|Book Title:||Kosher Jesus|
|Date Published:||February 2, 2012|
|Publisher:||Gefen Publishing House; First Edition (US) First Printing edition|
2. Jewish Life
|Review Date:||March 5, 2012|
Chapter 2, “Romans and Jews”
I’m back from my vacation hiatus in Las Vegas, where I took in love-him-or-hate-him architect Frank Gehry’s new Ruvo Center for studying Alzheimer’s and related illnesses. If you’re an architecture buff, you’ll find plenty of images on Google to love or to hate at your leisure.
Now back home, it’s time to delve again into Kosher Jesus. In this brief chapter, Boteach contrasts the origins and the sensibilities of the Romans and the Jews. This chapter sketches the Jews in their external environment; the following chapter will outline the diversity within the Judaism of this period before returning to the subject of Jesus.
Drawing again on Hyam Maccoby — though his portraits of Jews and Romans are based on information readily available in numerous sources — he contrasts the brutality of Rome with the origins of the Jewish people in slavery and the Jewish hope of a future world of peace.
Just two points to be made here. Boteach writes,
The Jews planned to fulfill their vision through the intervention of God, not warfare. God’s deliverance would arrive at the right time, preceded by the steady and continuous efforts of man to improve. Moral endeavor, personal goodness, and the betterment of society would pave the way for a messiah, who would bring eternal peace. (p. 16)
This paragraph reads more like a Reform Jewish platform than the Boteach’s own Orthodox Judaism. Quite a few strands of traditional Judaism envision the world becoming worse, not better, before the advent of a Messiah. On the other hand, there are also streams in Orthodox Judaism that speak of the need for humanity to merit the Messiah’s coming, which for Jews means keeping the mitzvot, the commandments. Even so, one wonders that if “society” is perfected before the Messiah arrives, exactly what is it that we would need deliverance from? I suspect Boteach is here playing to a popular audience that believes in human perfectibility.

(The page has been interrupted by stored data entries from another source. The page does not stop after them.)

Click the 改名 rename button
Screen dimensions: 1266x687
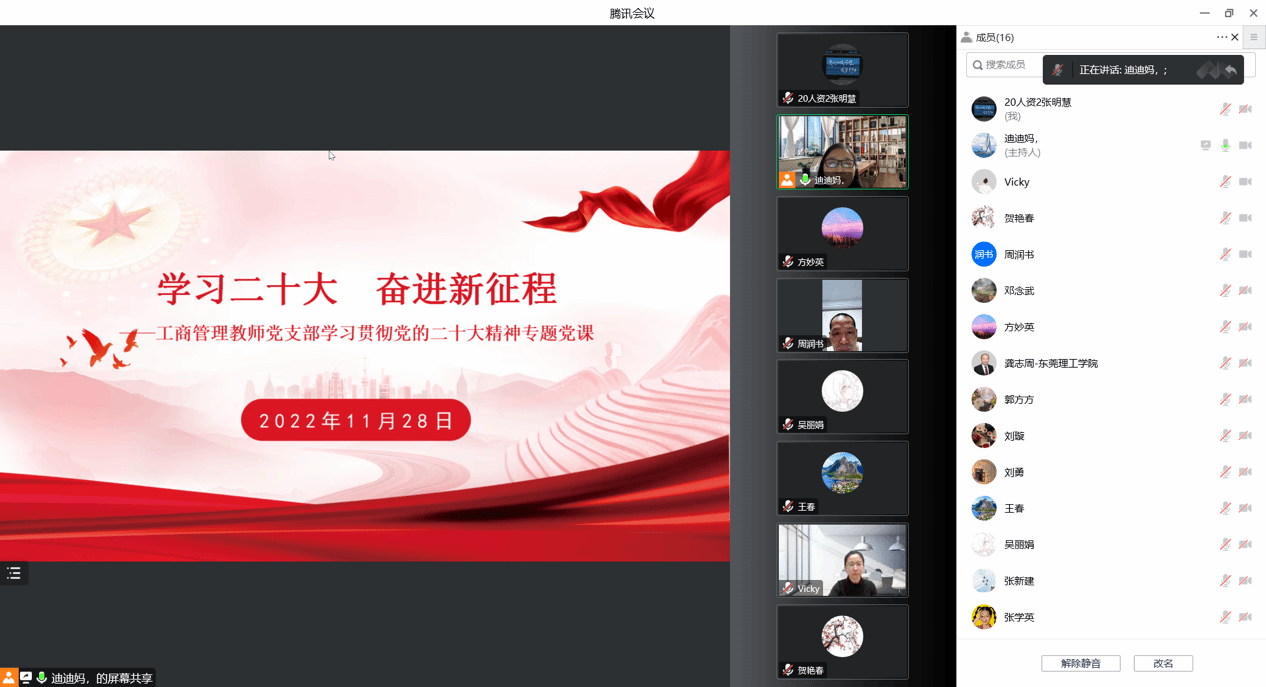pos(1163,664)
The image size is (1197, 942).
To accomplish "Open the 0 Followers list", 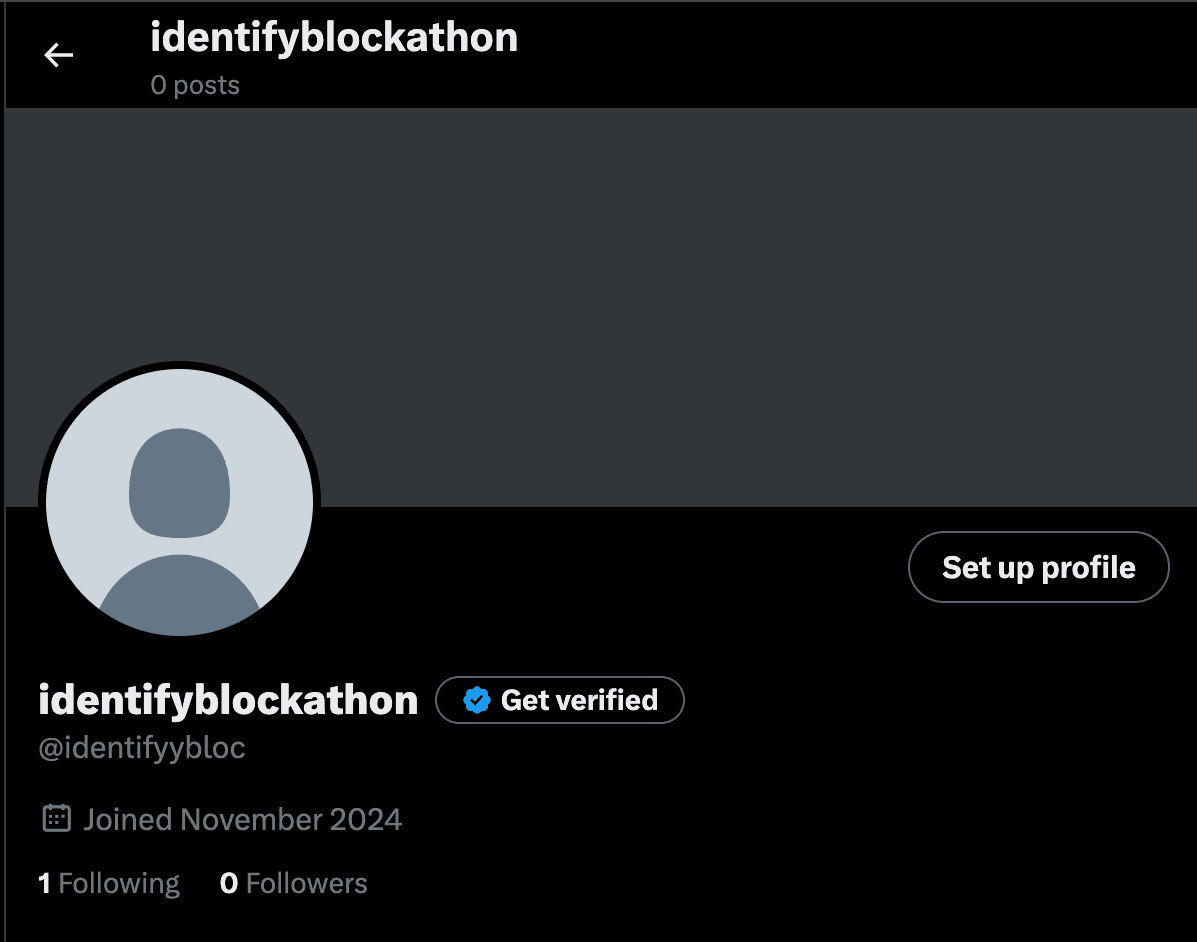I will tap(294, 883).
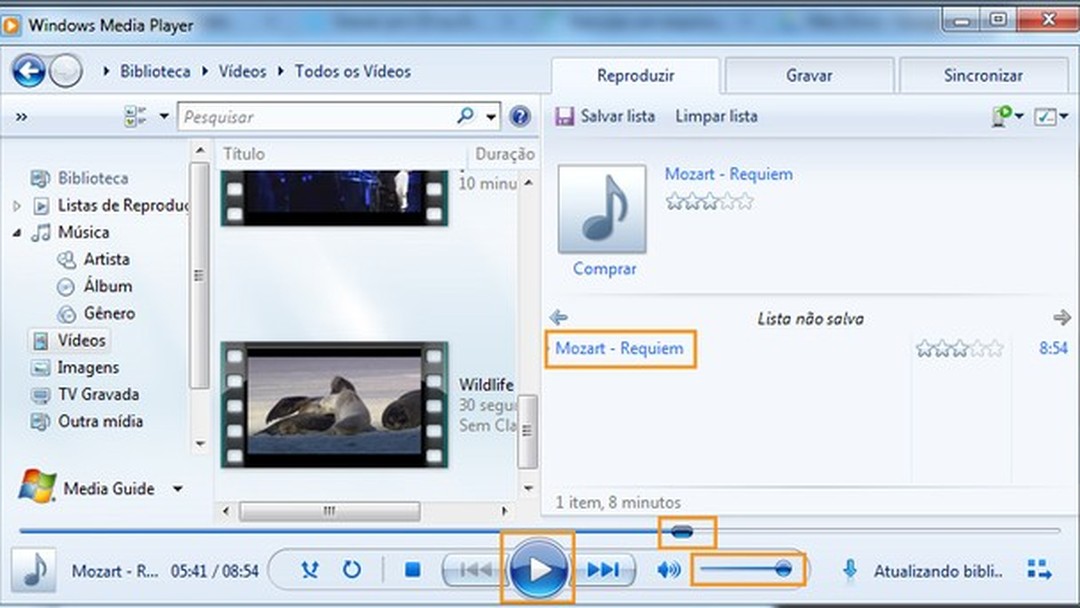Click the repeat playback icon
The width and height of the screenshot is (1080, 608).
pyautogui.click(x=351, y=568)
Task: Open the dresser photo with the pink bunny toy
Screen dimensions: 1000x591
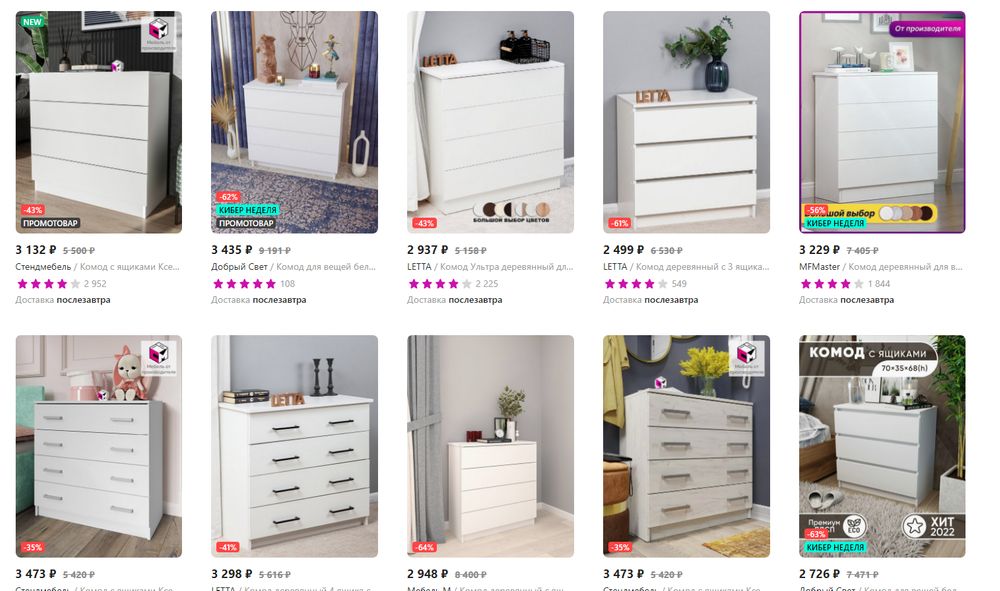Action: [98, 446]
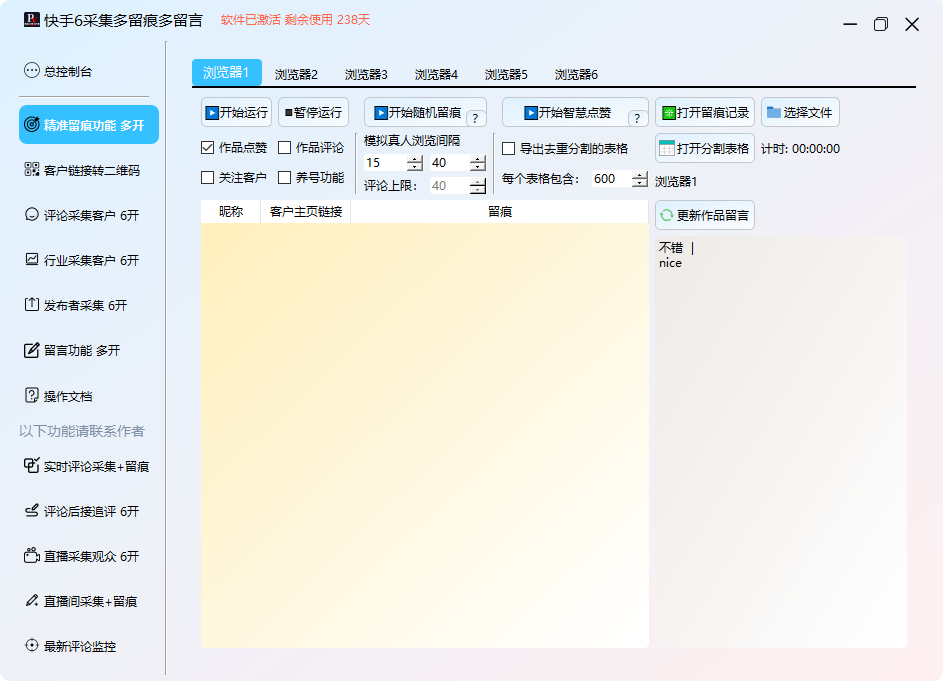Image resolution: width=943 pixels, height=681 pixels.
Task: Open the 操作文档 help document icon
Action: (31, 396)
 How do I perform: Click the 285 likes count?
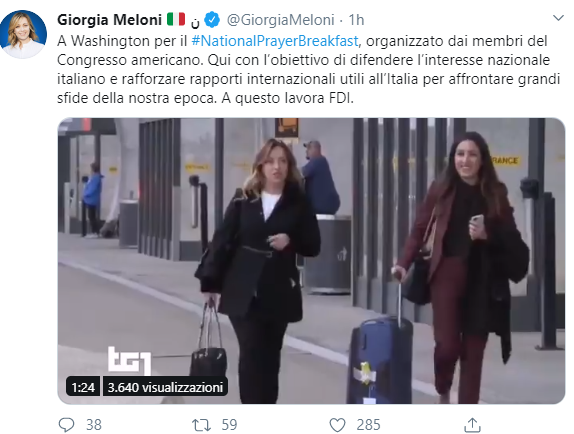[x=368, y=425]
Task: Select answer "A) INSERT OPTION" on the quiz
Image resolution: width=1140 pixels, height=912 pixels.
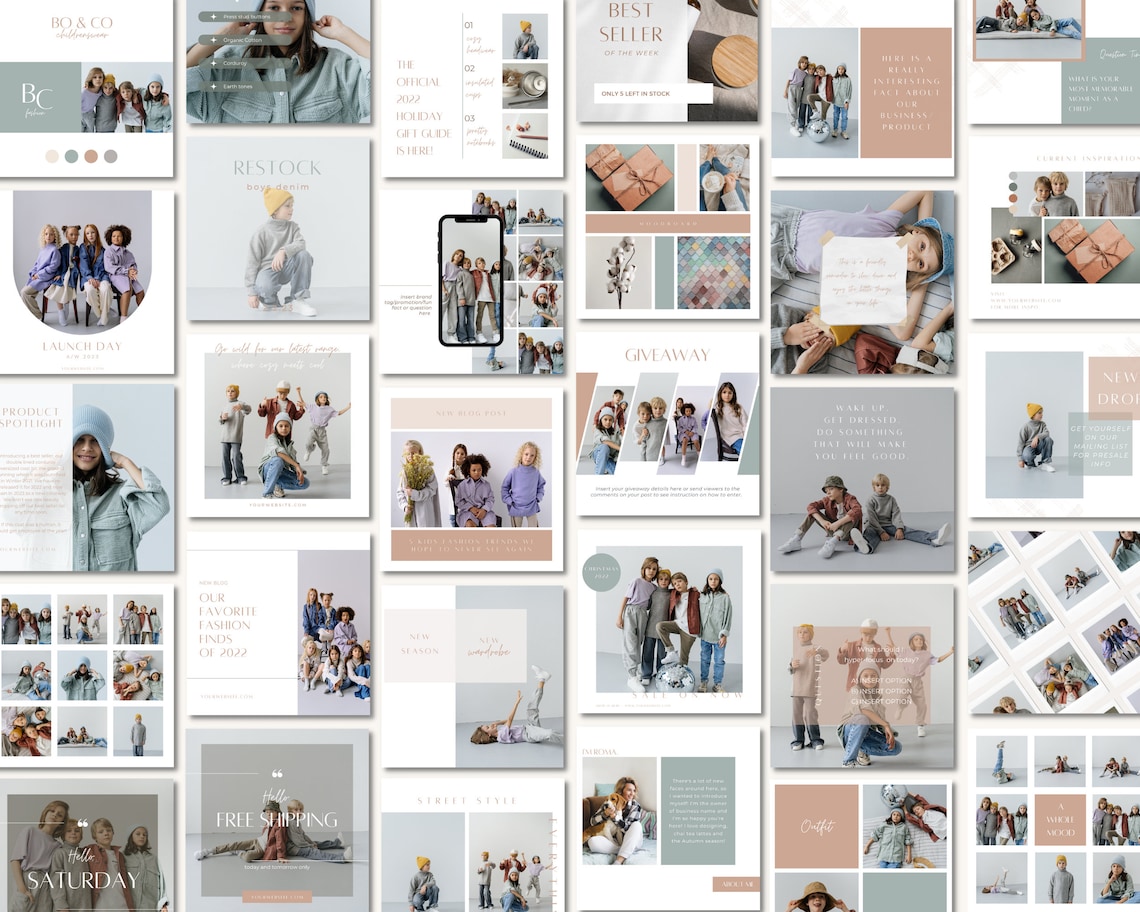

The second point is that his portrait of the Jewish people is idealized. To be sure, he tells us, correctly, what the classical Jewish hopes were. Yet the reality in the Roman and pre-Roman periods was far from the ideal. Boteach himself mentions Hyrcanus, a descendant of the Maccabees, in the Hasmonean line of rulers. Any history of the Hasmonean period will relate the briberies, murders, intrigue, and corruption that characterized that time, most of which have been sanitized in the idealized story of Hanukkah. Nations are not easily divided into the brutal and the peaceful, even if national ideals tend in one direction or the other.